Department of Computational Biology, St. Jude Children's Research Hospital, Memphis, TN, USA.
Nat Commun. 2022 May 11;13(1):2592. doi: 10.1038/s41467-022-30248-0.
Sequencing cases without matched healthy controls hinders prioritization of germline disease-predisposition genes. To circumvent this problem, genotype summary counts from public data sets can serve as controls. However, systematic inflation and false positives can arise if confounding factors are not controlled. We propose a framework, consistent summary counts based rare variant burden test (CoCoRV), to address these challenges. CoCoRV implements consistent variant quality control and filtering, ethnicity-stratified rare variant association test, accurate estimation of inflation factors, powerful FDR control, and detection of rare variant pairs in high linkage disequilibrium. When we applied CoCoRV to pediatric cancer cohorts, the top genes identified were cancer-predisposition genes. We also applied CoCoRV to identify disease-predisposition genes in adult brain tumors and amyotrophic lateral sclerosis. Given that potential confounding factors were well controlled after applying the framework, CoCoRV provides a cost-effective solution to prioritizing disease-risk genes enriched with rare pathogenic variants.

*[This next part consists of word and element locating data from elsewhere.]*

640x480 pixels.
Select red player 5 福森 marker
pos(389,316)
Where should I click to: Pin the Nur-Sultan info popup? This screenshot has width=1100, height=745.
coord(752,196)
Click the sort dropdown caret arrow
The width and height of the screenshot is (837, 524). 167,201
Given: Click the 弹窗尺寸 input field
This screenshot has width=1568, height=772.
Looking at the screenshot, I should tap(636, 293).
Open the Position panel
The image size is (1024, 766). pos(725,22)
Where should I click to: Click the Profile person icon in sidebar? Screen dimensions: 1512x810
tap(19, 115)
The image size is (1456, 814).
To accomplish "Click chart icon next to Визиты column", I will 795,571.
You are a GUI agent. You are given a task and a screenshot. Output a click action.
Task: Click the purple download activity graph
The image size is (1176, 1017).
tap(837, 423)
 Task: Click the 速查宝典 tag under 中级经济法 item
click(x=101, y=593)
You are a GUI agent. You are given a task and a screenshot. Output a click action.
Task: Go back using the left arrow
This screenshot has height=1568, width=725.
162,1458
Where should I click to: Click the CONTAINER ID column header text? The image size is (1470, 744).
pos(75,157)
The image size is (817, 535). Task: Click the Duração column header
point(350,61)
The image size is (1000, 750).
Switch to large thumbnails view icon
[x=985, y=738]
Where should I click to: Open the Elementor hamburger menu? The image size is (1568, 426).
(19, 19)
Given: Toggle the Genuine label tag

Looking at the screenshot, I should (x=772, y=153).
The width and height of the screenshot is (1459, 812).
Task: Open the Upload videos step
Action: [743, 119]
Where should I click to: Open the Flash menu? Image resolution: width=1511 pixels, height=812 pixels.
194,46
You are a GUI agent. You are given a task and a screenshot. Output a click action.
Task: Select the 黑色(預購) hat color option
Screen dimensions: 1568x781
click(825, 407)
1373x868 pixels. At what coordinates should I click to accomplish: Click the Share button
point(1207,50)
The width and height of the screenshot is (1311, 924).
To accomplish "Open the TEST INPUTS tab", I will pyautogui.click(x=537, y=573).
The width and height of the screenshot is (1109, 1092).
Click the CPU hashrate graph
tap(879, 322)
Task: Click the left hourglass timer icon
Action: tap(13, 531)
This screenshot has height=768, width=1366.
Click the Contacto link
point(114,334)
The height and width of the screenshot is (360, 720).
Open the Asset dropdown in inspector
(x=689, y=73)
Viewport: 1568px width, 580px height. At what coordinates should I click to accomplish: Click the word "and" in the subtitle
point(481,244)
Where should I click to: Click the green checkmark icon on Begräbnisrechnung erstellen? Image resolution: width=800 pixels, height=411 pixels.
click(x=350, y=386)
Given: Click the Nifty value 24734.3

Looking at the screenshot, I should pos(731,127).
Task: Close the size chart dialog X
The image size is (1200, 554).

对无匹配健康对照的测序病例进行排序会阻碍对种系疾病易感性基因的优先级排序。为了规避这个问题,可以使用公共数据集的基因型汇总计数作为对照。然而,如果不控制混杂因素,可能会出现系统性膨胀和假阳性。我们提出了一个框架,即基于一致汇总计数的罕见变异负担测试(CoCoRV),以解决这些挑战。CoCoRV 实现了一致的变异质量控制和过滤、按种族分层的罕见变异关联测试、膨胀因素的精确估计、强大的 FDR 控制以及高连锁不平衡中罕见变异对的检测。当我们将 CoCoRV 应用于儿科癌症队列时,确定的首要基因是癌症易感性基因。我们还将 CoCoRV 应用于识别成人脑肿瘤和肌萎缩侧索硬化症的疾病易感性基因。鉴于在应用该框架后很好地控制了潜在的混杂因素,CoCoRV 为优先考虑富含罕见致病性变异的疾病风险基因提供了一种具有成本效益的解决方案。